To understand the role of restructuring in the productivity growth slowdown, this paper decomposes total labour productivity growth into components: a within-plant component that captured the effect of capital deepening, technological progress, scale economies, and variable input utilization at the plant level, and a between-plant component that reflects the effect of the reallocation of inputs and outputs across plants on aggregate capital deepening and aggregate multifactor productivity (MFP) growth.

The question of interest is the extent to which most of the decline in labour productivity growth came from a decline in capacity utilization or whether it came from other sources—a decline in general efficiency or a decline in the impact of the reallocation of resources that generally tend to affect productivity growth. As a by-product, the analysis also provides estimates of the extent to which the benefits of reallocation come from a shift in the importance of businesses that have higher capital intensity or higher efficiency.

The decomposition uses microdata on manufacturing plants in the Canadian manufacturing sector in the 1990s and post-2000 period. These microdata are especially constructed for the project from data derived from administrative and survey records maintained by Statistics Canada.

The analytical exercise requires empirical estimates of the parameters of a production function that determine the impact of changing capacity utilization on productivity. These are estimated in this paper using microrecords derived from plant data.
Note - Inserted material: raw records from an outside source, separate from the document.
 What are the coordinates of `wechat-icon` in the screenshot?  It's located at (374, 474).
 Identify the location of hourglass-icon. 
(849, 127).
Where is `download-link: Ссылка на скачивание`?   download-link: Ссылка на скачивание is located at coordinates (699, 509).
Different econometric techniques are used to examine the robustness of the conclusions to alternate estimation strategies.
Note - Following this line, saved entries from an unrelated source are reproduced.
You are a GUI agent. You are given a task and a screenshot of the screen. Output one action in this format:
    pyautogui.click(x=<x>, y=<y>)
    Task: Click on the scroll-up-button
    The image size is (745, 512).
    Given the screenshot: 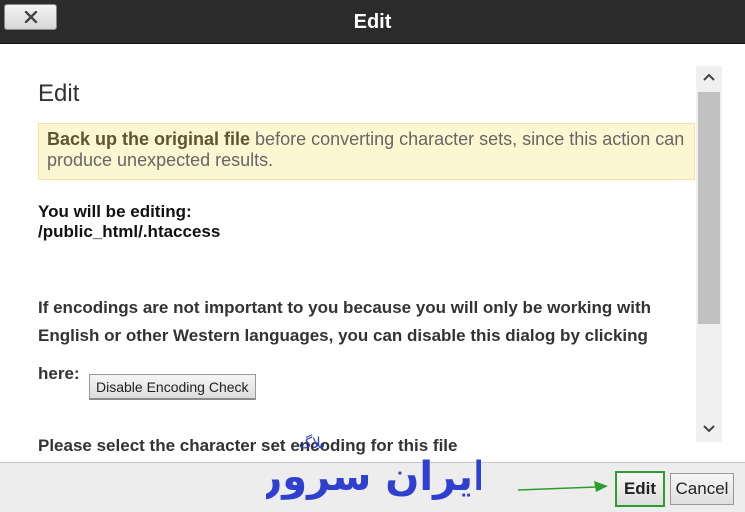 What is the action you would take?
    pyautogui.click(x=709, y=78)
    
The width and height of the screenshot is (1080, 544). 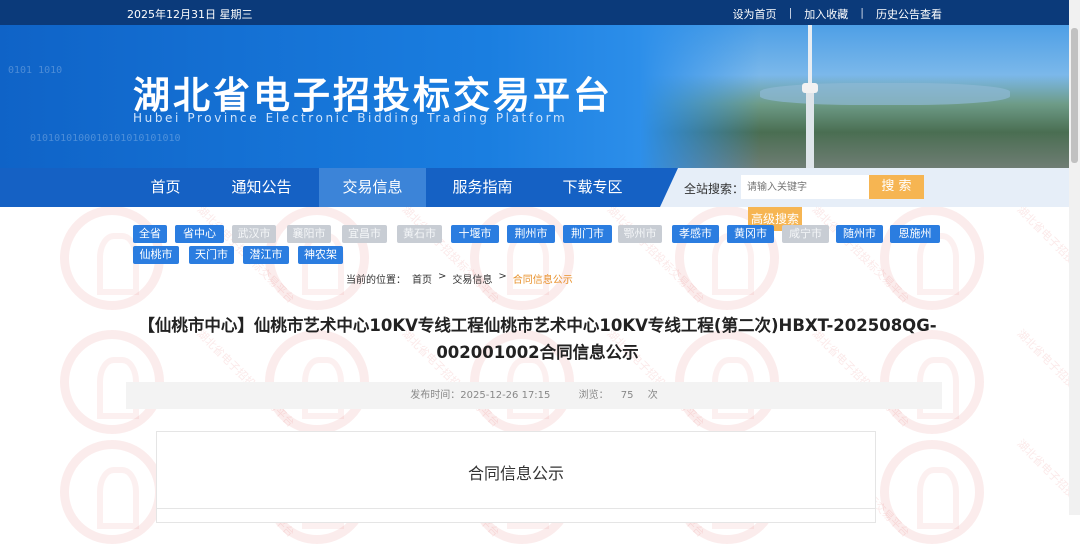 I want to click on city-button: 武汉市, so click(x=254, y=234).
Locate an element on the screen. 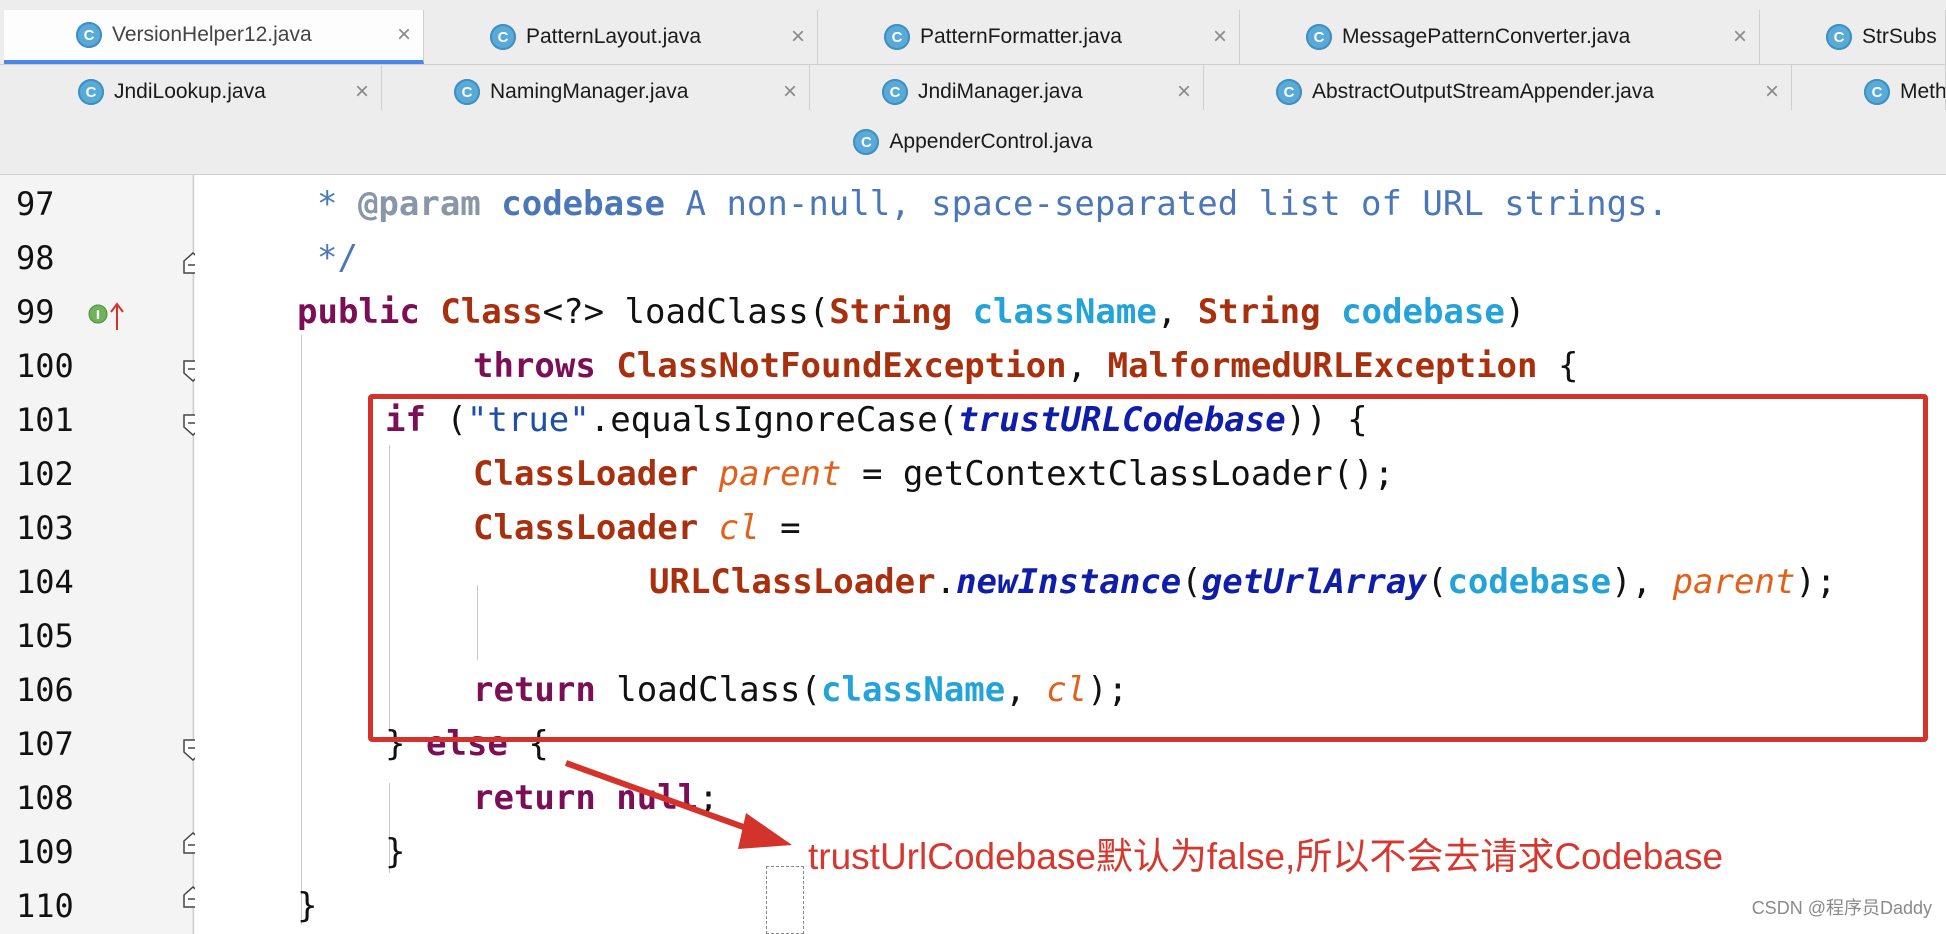 This screenshot has width=1946, height=934. code-line-109: } is located at coordinates (396, 852).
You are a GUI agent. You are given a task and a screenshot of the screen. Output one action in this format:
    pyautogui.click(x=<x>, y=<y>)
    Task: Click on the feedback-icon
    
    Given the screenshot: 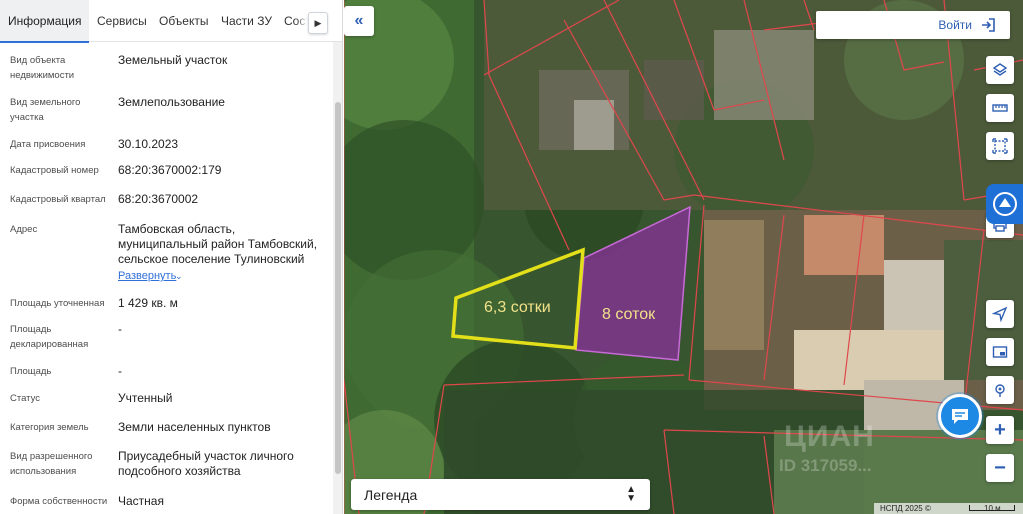 What is the action you would take?
    pyautogui.click(x=1004, y=204)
The estimates indicate that from 55% to 90% of the aggregate productivity slowdown is because of the pro-cyclical nature of productivity arising from changes in the level of capacity utilization. In the post-2000 period, the economy grew more slowly: the Canadian manufacturing sector contracted at an annual average rate of 0.3% in the 2000-to-2006 period compared with 3.4% annual growth in the 1990-to-1999 period. Non-instantaneous adjustment of production inputs such as capital and labour led to excess capacity and lower productivity estimates (as unobservable capacity utilization results in over-measurement of variable production inputs). Alternate estimation techniques yield even larger estimates of the degree to which the slowdown was the result of the development of excess capacity.

Differences in the impact of excess capacity across sectors indicate this impact was particularly severe for firms and industries that served export markets: this supports the interpretation that this development stemmed from changes in the trade environment, as exporters had large declines in labour productivity growth in the post-2000 period. Indeed, almost all of the aggregate labour productivity growth slowdown after 2000 was driven by exporters. The decline in labour productivity growth is more pronounced in foreign-controlled plants than domestic-controlled plants, as foreign-controlled plants are more export-oriented. In addition, the effect of excess capacity was observed more in durable goods industries where the impact of excess capacity on productivity is greatest because of the nature of the production process.